# Passage to read:
++++++++
The Achievement Gap – Is Our Educational Perspective Part of The Solution or Part of The Problem?
February 23, 2010
The Piton Foundation produced a narrative called The Achievement Gap – Colorado’s Biggest Educational Problem, which stated:
“Research has repeatedly demonstrated the link between a student’s economic background and academic performance. Children from poor families perform worse than those from more affluent backgrounds. Poverty is strongly tied to race and ethnicity, so frequently schools with large proportion of minority students are also predominately low-income. And when low-income children attend schools where almost every other student is also from a poor family, the negative impact on performance is even more pronounced.”
Is it possible that students from low-income families feel “less than” or not “as smart” as students whose families are self-sufficient?
The inner creates the outer and it is our job as educators to ensure that students develop an awareness that does not allow their outer circumstances to dictate their inner world.
++++++++
# Data below:
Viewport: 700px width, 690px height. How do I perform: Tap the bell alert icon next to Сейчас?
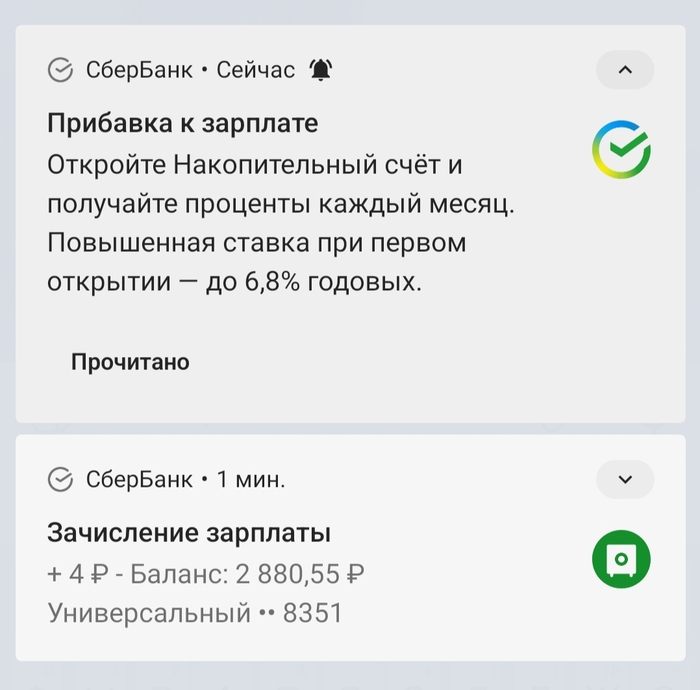coord(321,70)
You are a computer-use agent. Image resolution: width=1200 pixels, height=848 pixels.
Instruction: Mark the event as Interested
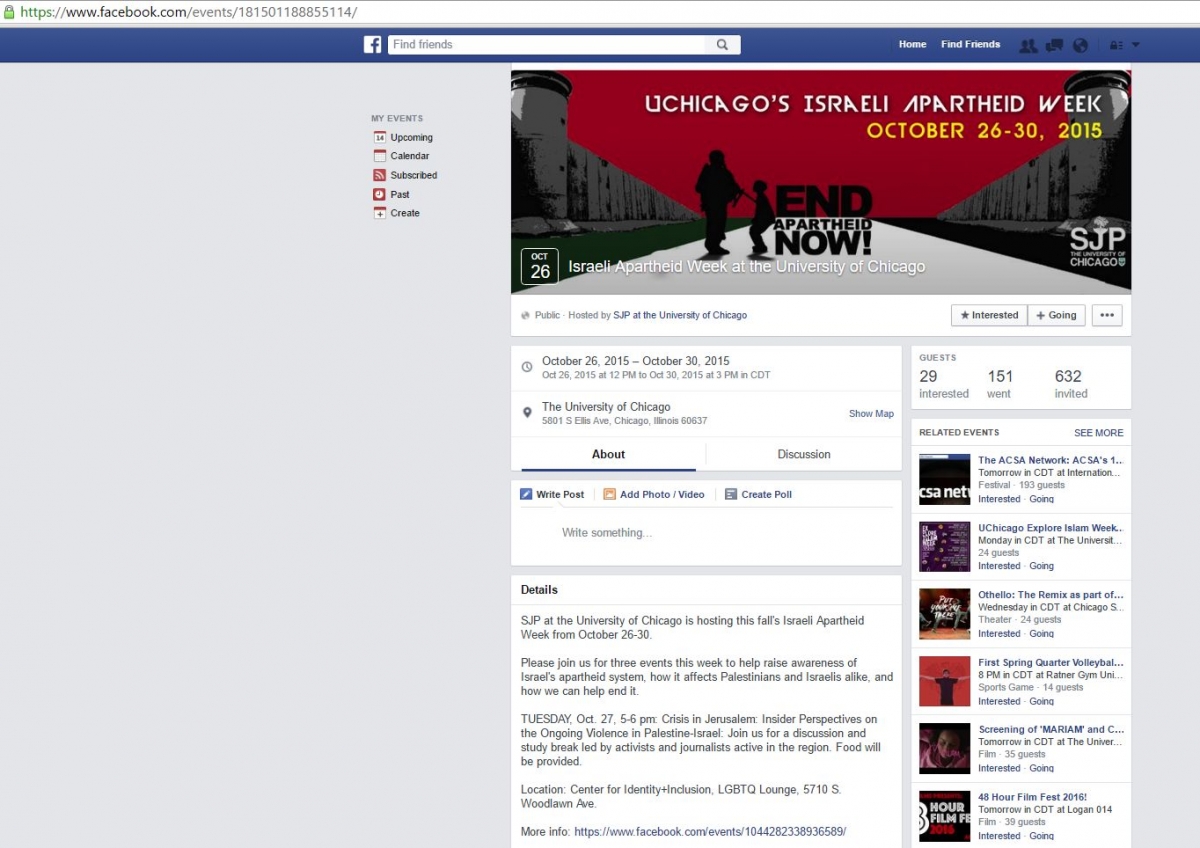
++++++++
# Requirement:
In the achievement gap post above, list every sentence of the passage quoted from the Piton Foundation's narrative.

# Written solution:
1. "Research has repeatedly demonstrated the link between a student's economic background and academic performance."
2. "Children from poor families perform worse than those from more affluent backgrounds."
3. "Poverty is strongly tied to race and ethnicity, so frequently schools with large proportion of minority students are also predominately low-income."
4. "And when low-income children attend schools where almost every other student is also from a poor family, the negative impact on performance is even more pronounced."